Vladivostok Russia, located on the Golden Horn Bay, is the easternmost station on the Trans-Siberian Railway, and while many visitors fail to include this largest of Russia’s port cities on their itineraries, there is an assortment of attractions and things to do that will make visitors glad they took time to include Vladivostok travel on their itinerary. Many of the historic buildings are falling into disrepair and are in desperate need of restoration or an imaginative mind to, once again, see the charm and beauty of these age old buildings, but this does not mean that there are not plenty of wondrous and beautiful sites to visit in and around the city. Several museums and memorials span the area of the city, and offer a cultural insight into Vladivostok Russia. Trips to Vladivostok are available on one of five means of transportation, including plane, train, bus, boat, and car. Wherever your Russian vacation takes you, be sure to spend a day traversing the streets and boulevards of this vital city in the Russian Far East.

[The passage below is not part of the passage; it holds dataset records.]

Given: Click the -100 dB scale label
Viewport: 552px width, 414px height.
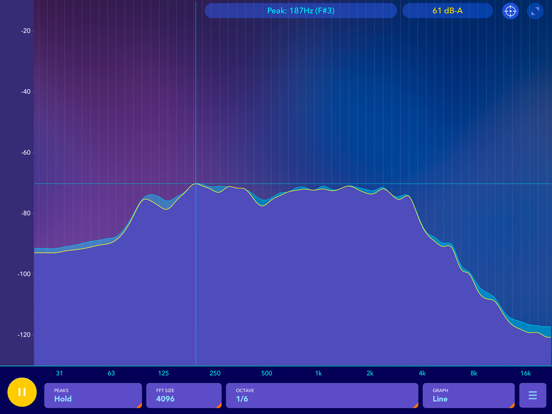Looking at the screenshot, I should (x=24, y=274).
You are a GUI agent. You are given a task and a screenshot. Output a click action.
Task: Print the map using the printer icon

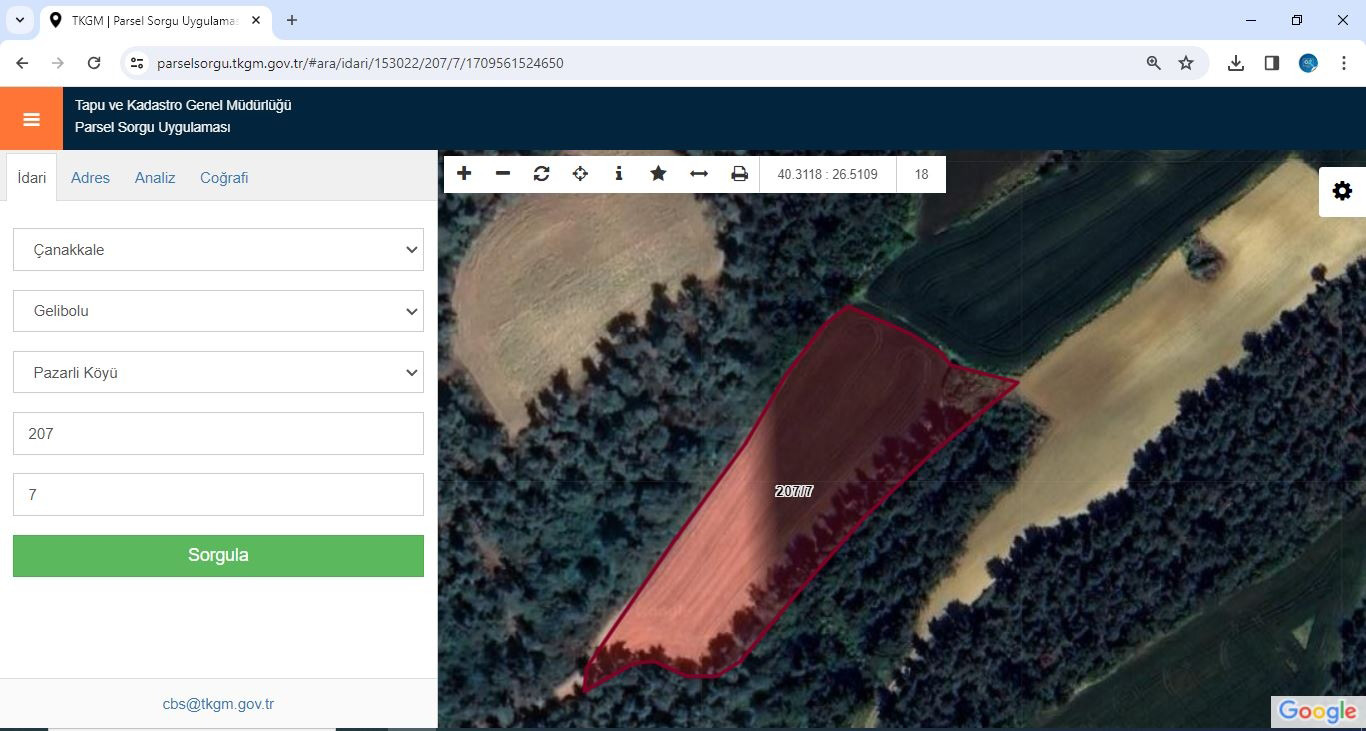739,174
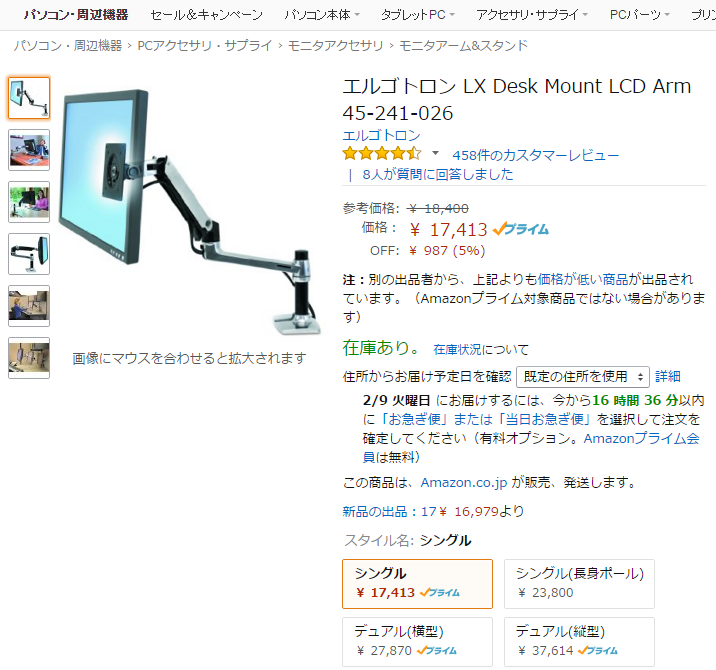Open the 既定の住所を使用 address dropdown
The width and height of the screenshot is (716, 670).
point(583,377)
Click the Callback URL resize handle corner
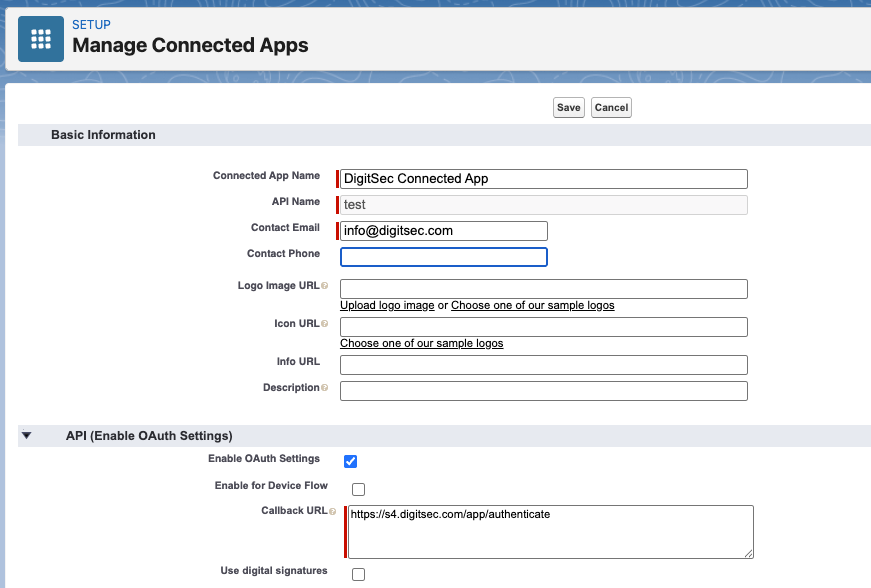The height and width of the screenshot is (588, 871). click(749, 554)
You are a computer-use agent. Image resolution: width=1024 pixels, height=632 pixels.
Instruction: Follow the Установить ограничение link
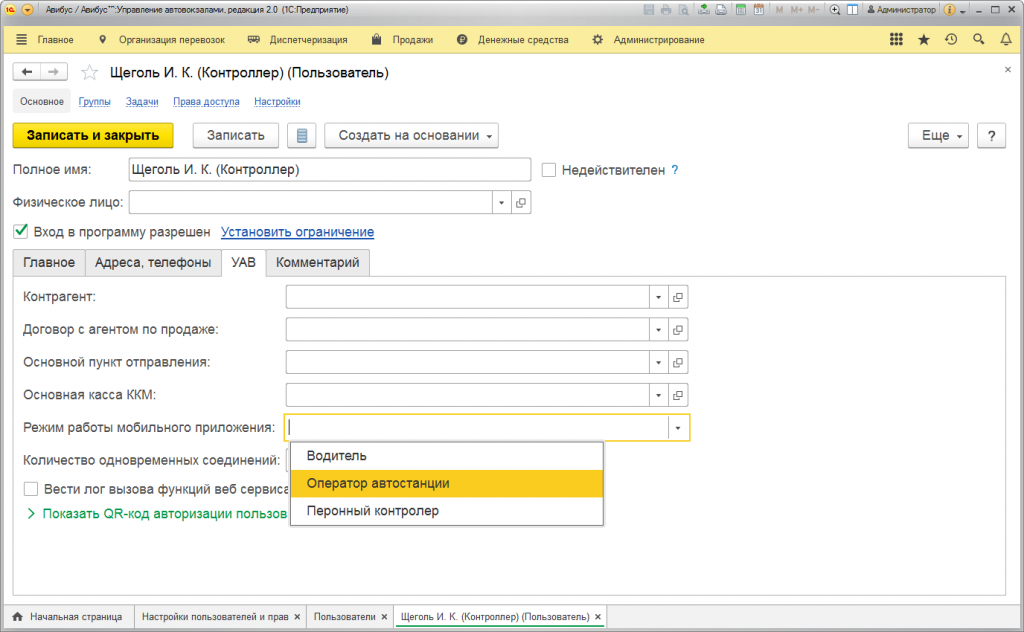(297, 232)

Trips to Vladivostok will take visitors about 100 miles east of the Chinese border. In Russia, while there are dozens of renowned tourist attractions that draw many visitors from around the world, making Vladivostok travel a delightful experience, it is highly recommended to get off the well beaten path, literally, once in a while to see a more unique side of the country. The Trans Siberian Railway heads from Moscow through the cities of Novosibirsk and Ekaterinburg and past Lake Baikal, one of the most popular tourist attractions in the country, but trips to Vladivostok offer a unique sense of the culture in eastern Russia, one that visitors might not encounter otherwise.

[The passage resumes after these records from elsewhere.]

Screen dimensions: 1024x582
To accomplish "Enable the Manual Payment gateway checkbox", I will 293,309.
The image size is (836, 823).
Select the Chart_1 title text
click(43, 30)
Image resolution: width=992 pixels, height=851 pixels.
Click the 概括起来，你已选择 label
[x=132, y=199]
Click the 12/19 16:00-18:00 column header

Vladivostok tourism offers a host of interesting monuments, buildings, and sights in all parts of the city. Meandering on foot is one of the best ways to experience the city’s hidden treasures. Along the waterfront, the bronze Little Mermaid statue salutes Hans Christian Anderson in Sports Harbour, where many travelers and locals come to swim and relax during the summer vacation season. Russia’s Pacific Fleet docks in the Golden Horn Bay.

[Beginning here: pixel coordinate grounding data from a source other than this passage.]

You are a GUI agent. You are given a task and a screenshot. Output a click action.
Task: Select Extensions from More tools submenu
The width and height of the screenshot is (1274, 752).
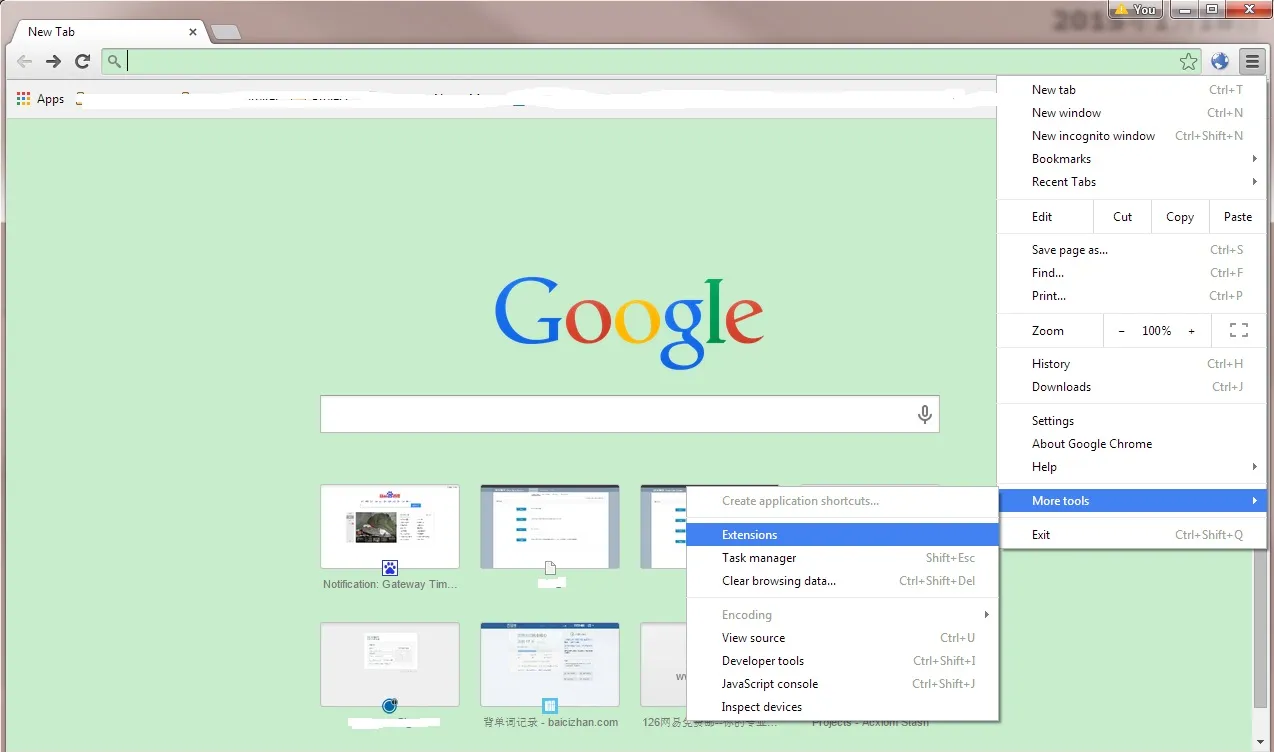750,535
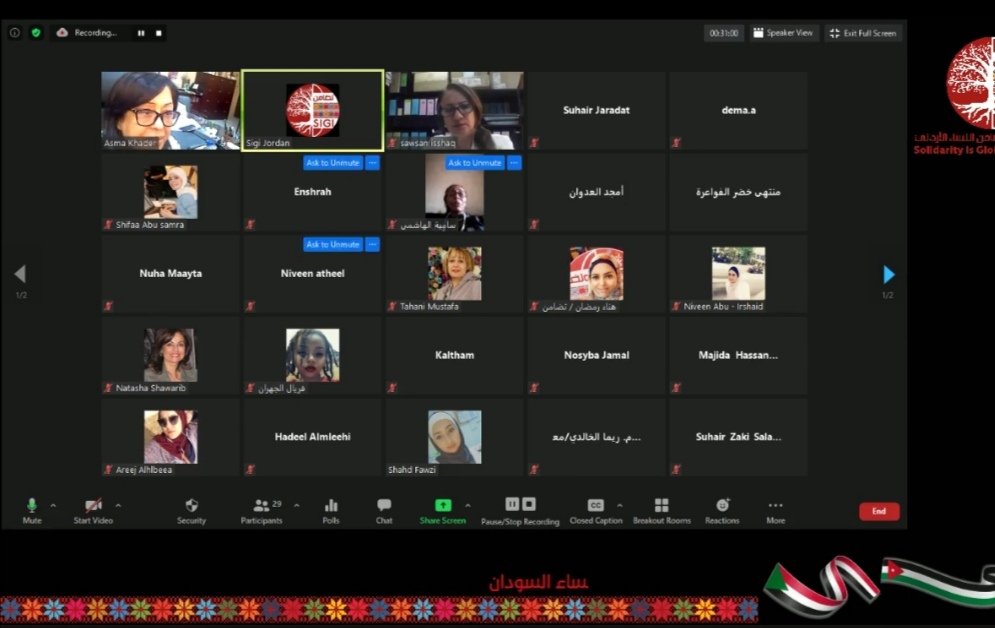Open the meeting Chat
The height and width of the screenshot is (628, 995).
tap(383, 508)
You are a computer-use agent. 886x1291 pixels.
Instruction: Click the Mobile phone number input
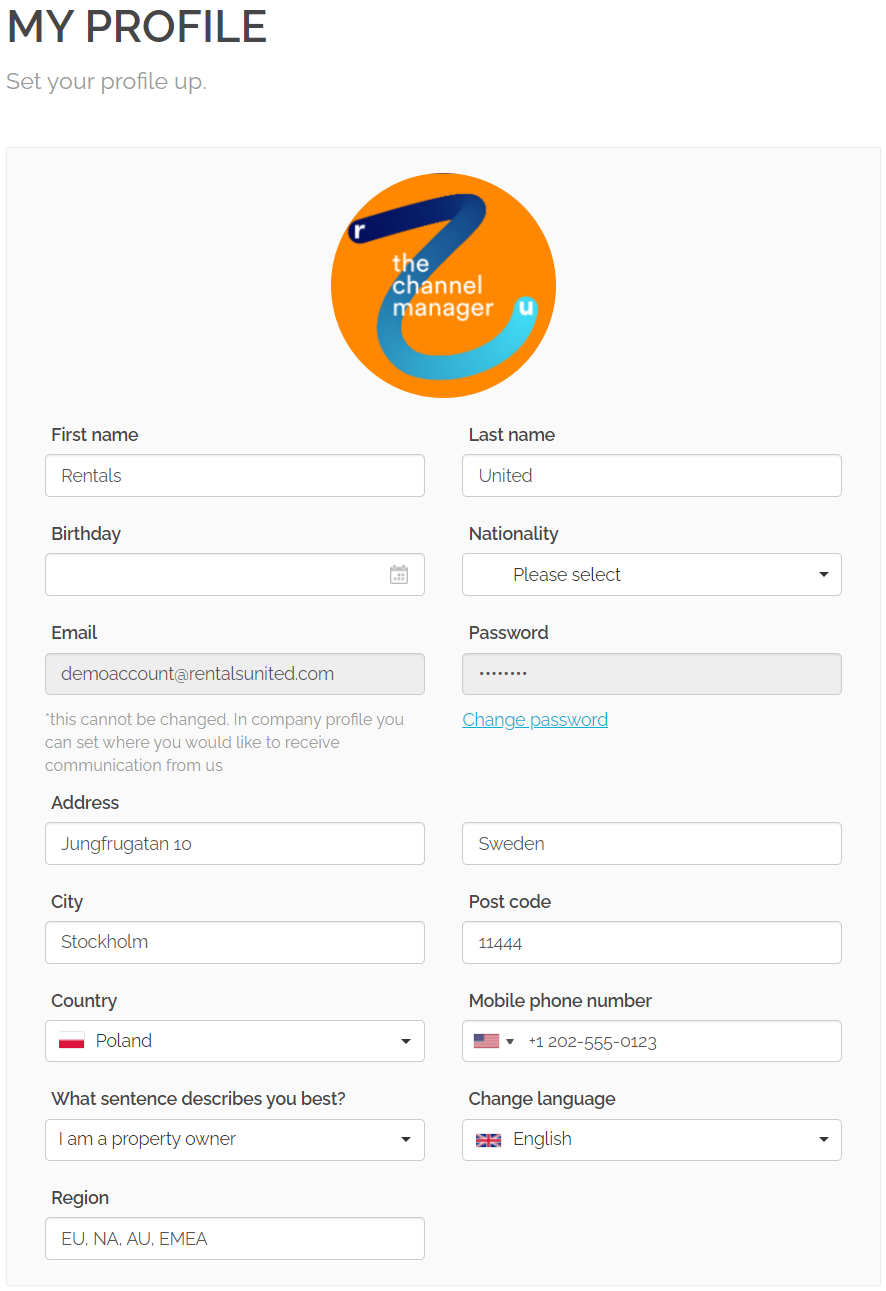click(x=680, y=1041)
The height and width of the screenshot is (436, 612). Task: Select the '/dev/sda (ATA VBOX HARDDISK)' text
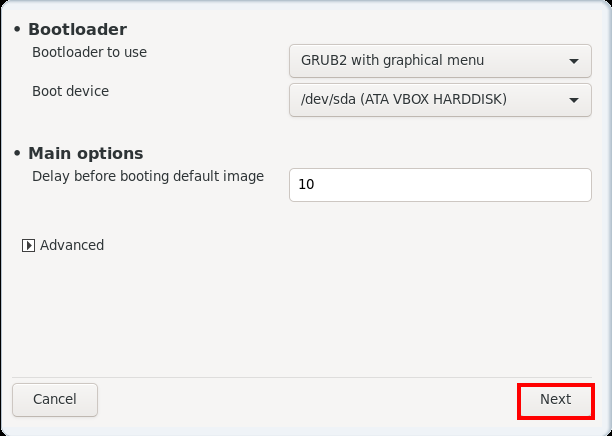(404, 100)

The Vladivostok Russia Aquarium is home to the popular beluga whales, which are a main attraction for many visitors. In honor of Nicholas II, the last tsar of Russia, the Triumphal Arch was rebuilt in 2003 after it was destroyed from its original state by the Bolsheviks. The Submarine S-56 was the first to circumnavigate the world and is, today, on display as a museum where guests can board and explore the inside of this historical submarine. Walking through the alleys and streets, including Fokina Street, a pedestrian thoroughfare, is a truly refreshing way to experience Vladivostok tourism, and though many parts of the city are in need of some restorative attention, it is still quite wonderful to see the various pieces of history coming together in this eastern terminus of Russia.
Depending on your port of departure, there are a number of ways to plan Vladivostok travel, including by plane, over sea, and over land. Vladivostok International Airport serves all flights coming into the city; however, prices for these flights are often very expensive, so the best option is to book well in advance if you must fly. Ferries and boats arrive from Japan and South Korea, but as these are not very plentiful and offer few amenities for at least a two-day trip, tourists may want to avoid these unless they’re particularly interested in a sea-going experience. Cargo ships sometimes offer passage, but keep in mind, this is not a very common means of arrival in Russia, and it may cause some discrepancy with Russian officials. Unless you are arriving by bus or car from a nearby town, the Trans Siberian Railway is often the most comfortable and efficient means for tourists and visitors coming from other parts of Russia, and in addition, the entire trip to cross Russia one way passes a host of popular destinations.